Add comment December 30th, 2006

The Garage Sale - how to hold one

by Lloyd Barnes

Lloyd Barnes and his wife Kathleen operate Penny-Farthing Antiques and Collectibles in Victoria, BC. Telephone: 250-658-4746

You have finished your spring cleaning and have found that you have a collection of unwanted articles. A good way to dispose of these items and also to earn a little money is to hold a garage sale. Here are a few tips which may help to make your sale a success.

Planning is important - answer the questions “When”, “What” and “How.”

WHEN
Chose a day convenient to most customers. Weekdays are obviously out as most people are at work. Sunday is Flea Market day, and many of your prospective customers will be at these markets. This leaves Saturday which, as it happens, is the most popular day. Start your sale at 8 or 9 AM and stay open until about 2 PM.

WHAT
The adage “What is one person’s junk is another person’s treasure” certainly applies to garage sales. You can sell just about anything - furniture, pictures, tools, glassware, china, silverware, linen, clothing, appliances, toys, books, magazines and even old paint. A word of caution - beware of selling potentially valuable items at bargain prices. If you have any doubt about the value of an object, don’t sell it at your garage sale. Take it to an auctioneer or antique dealer for appraisal and advice on the best way to dispose of it.

HOW
Advertise your event giving the time and place of your sale and some indication what you are selling. Place ads in local papers - some give cheap three day rates and supply “Garage Sale” kits. You can also put notices on local community bulletin boards for free.
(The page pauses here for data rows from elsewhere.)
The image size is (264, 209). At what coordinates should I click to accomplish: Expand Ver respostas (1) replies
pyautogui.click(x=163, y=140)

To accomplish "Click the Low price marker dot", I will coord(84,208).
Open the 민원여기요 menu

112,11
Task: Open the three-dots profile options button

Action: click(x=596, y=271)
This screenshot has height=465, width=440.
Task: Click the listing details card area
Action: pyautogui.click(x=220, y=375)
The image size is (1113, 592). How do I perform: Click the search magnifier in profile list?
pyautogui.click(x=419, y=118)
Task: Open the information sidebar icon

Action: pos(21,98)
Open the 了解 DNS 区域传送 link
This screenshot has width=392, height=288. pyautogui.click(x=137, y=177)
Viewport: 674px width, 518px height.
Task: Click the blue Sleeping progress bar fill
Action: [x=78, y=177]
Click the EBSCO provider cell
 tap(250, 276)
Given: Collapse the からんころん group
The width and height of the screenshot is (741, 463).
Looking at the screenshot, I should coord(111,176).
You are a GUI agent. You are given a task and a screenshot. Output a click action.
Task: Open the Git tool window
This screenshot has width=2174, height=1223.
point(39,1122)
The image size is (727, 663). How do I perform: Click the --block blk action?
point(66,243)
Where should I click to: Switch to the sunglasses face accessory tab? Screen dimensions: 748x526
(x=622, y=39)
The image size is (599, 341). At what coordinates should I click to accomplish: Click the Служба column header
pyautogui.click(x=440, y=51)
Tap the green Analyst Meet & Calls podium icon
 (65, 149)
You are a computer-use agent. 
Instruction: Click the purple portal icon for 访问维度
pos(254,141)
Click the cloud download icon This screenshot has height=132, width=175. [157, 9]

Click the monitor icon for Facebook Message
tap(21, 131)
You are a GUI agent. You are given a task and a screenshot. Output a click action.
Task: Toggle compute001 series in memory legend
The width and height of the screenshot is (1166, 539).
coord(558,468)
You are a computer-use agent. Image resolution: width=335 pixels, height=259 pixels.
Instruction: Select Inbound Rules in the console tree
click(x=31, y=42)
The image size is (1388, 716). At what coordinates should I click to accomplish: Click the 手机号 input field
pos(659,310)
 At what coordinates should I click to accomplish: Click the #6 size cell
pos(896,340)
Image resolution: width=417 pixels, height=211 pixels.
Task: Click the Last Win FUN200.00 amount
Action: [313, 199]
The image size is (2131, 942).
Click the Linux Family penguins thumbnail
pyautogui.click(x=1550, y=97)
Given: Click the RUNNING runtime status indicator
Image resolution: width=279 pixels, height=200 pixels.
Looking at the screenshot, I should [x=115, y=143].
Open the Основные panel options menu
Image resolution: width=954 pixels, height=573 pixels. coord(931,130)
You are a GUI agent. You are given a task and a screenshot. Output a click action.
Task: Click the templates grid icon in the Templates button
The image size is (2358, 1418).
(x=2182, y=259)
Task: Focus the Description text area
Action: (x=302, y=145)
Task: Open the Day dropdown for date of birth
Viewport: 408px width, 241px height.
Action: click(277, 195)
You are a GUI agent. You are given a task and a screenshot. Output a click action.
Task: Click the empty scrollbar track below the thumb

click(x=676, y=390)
Direction signs are very important as many customers cruise the area looking for sales. These signs should have your address and the time of your sale printed clearly in large letters. Place the signs at key intersections and along the routes leading right to your home.

Prepare your articles for sale. Clean items will sell better and will bring you more money. Price your stock fairly knowing that your customers will expect bargains and will barter. Remember, your aim is to get rid of unwanted articles and at the same time, make some money. Finally, a very important point - mark the price clearly on everything.

Ensure that you have enough tables. Card tables, TV tables, picnic/patio tables are very useful. If you need more table space, improvise using plywood sheets on boxes.

You are going to need some miscellaneous items such as change, wrapping paper and packing bags/boxes. You will require at least $30.00 in coins and low denomination bills. Newspapers will suffice as wrapping paper. Plastic bags are readily available from the recycle boxes at most supermarkets. The liquor store will give you some boxes - those with dividers are particularly useful for packing glasses.

Display your stock attractively on your tables, and put similar items together. Old sheets serve nicely as table cloths. Make sure you are ready for business by your advertised opening time.

Offer free refreshments such as coffee and, in summer, lemonade. This will get customers to stay, chat and most importantly, buy.

Some people known as “early birds” will arrive before your advertised start time, sometimes coming around the day before your sale. They could be your best customers, so if you have your stock ready, sell to them. However, if you do not want to deal with these people, stipulate “no early birds” in your newspaper ad.

You may be asked if you have anything else for sale. Beware of these queries as you could be persuaded to sell valuable items for next to nothing. In any case, for security reasons, never allow anyone to come into your home to view your possessions.

You will find that you are very busy at the start of your sale. If possible, have someone helping you at that time. Business will then drop off, and one person can usually handle the workload. When your sale is over, retrieve all of the signs which you posted.

You will undoubtedly have things left over at the end of your sale. You can still dispose of your unwanted articles in two useful ways. Either donate your goods to a local charity shop or sell them at an auction sale. Auctions of household goods are usually held weekly in most cities.

Your good planning will make your sale successful. As an added bonus, you will get to meet many of your neighbours. Have fun and enjoy spending your earnings.